Data Acquisition and Cleaning
- Locate transcripts online
- Copy paste save as text files
- Basic clean up (MSWord) : record time/place; edit name variations (first mentions usually include full titles such as "Former governor of X and one time Y So and So"), basic structure should be in sketchy-semi-BNF form:
<debate> | ::= | <debate_header> <debate_text> |
<debate_header> | ::= | <date> <place> |
<debate_text> | ::= | <utterance> | <utterance> <debate_text> |
<utterance> | ::= | <speaker> <tab> <paragraph> | <utterance> <paragraph> |
<paragraph> | ::= | <sentence> <crlf> | <sentence> <paragraph> |
<sentence> | ::= | <word> <period> | <word> <space> <sentence> |
word = [a-z]+
numbers in transcribed text come in many forms – spelled out, with or without commas, etc. Many can be caught simply by treating them as words that start with a digit with the extra allowance for internal commas and periods.

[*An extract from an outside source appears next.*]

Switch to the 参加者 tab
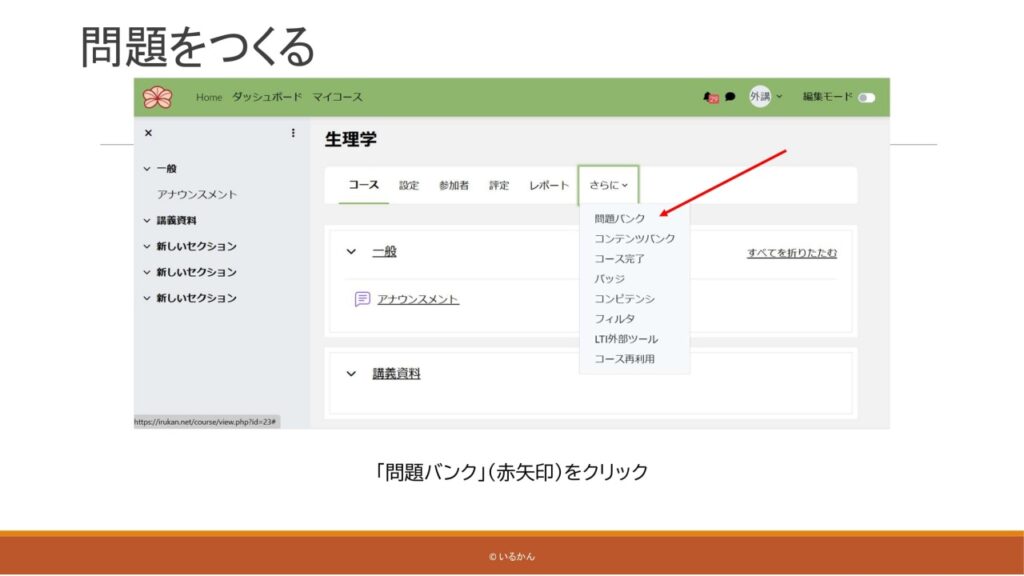This screenshot has width=1024, height=576. (x=453, y=185)
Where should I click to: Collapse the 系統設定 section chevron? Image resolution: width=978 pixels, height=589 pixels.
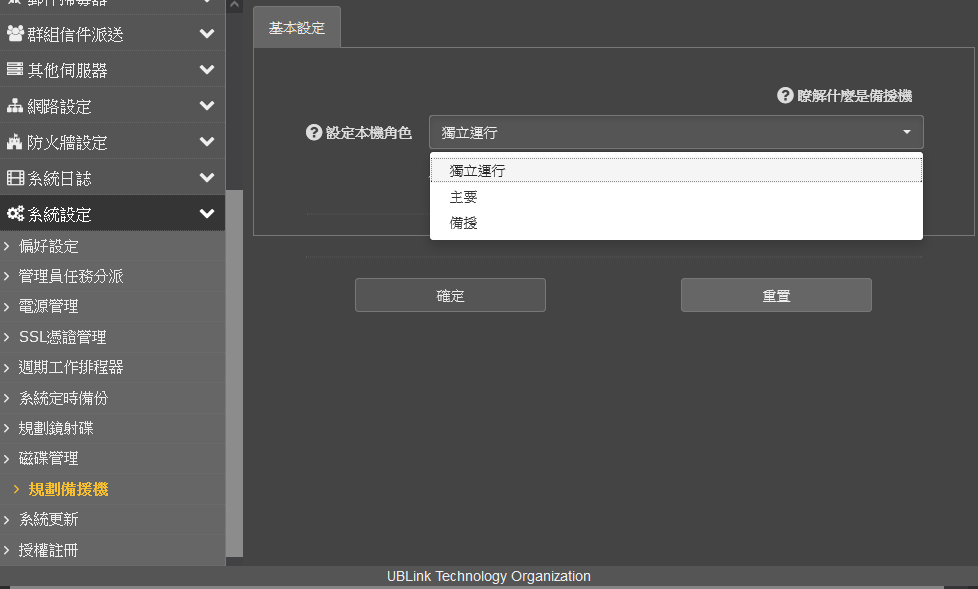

Quick and Dirty Contraction cleaner-upper
isn't aren't don't haven't hadn't wouldn't weren't i've you've we've i'm it's
won't can't need second fix wo not > will not, can not > cannot
=SUBSTITUTE(SUBSTITUTE(SUBSTITUTE(SUBSTITUTE(SUBSTITUTE(LOWER(F166),"n't"," not"),"'re"," are"),"i'm","i am"),"it's","it is"),"'ve"," have")
Stemming
One quick and dirty approach to stemming.
- Sort list of words
- Identify all words that are word above +s, +es, +d, +ed, +_s (from 's)
- Produce two side by side lists, one with the root/stem and one with the added word
- Use this as a lookup/substitute concorandance
- Repeat 2 or three times to pick up multiple forms.
=IF(ISERROR(VLOOKUP(D2,'suffix-stemmer'!A$1:B$699,2,FALSE)),"xxx",VLOOKUP(D2,'suffix-stemmer'!A$1:B$699,2,FALSE))
=IF(OR(C8240=(C8239&"er"),C8240=(C8239&"est")),C8240,"")
=IF(OR(C8240=(C8239&"s"),C8240=(C8239&"d"),C8240=(C8239&"es"),C8240=(C8239&"ed"),C8240=(C8239&"_s")),C8240,"")
=IF(OR(C2=(C1&"ing")),C2,"") But discarded cases when verb stem is common expression of personal stance such as feel, guess, think, etc.
NOTE :the above is just looking to collapse words in our corpus. In cases where we only have the inflected form we don't do anything at this point.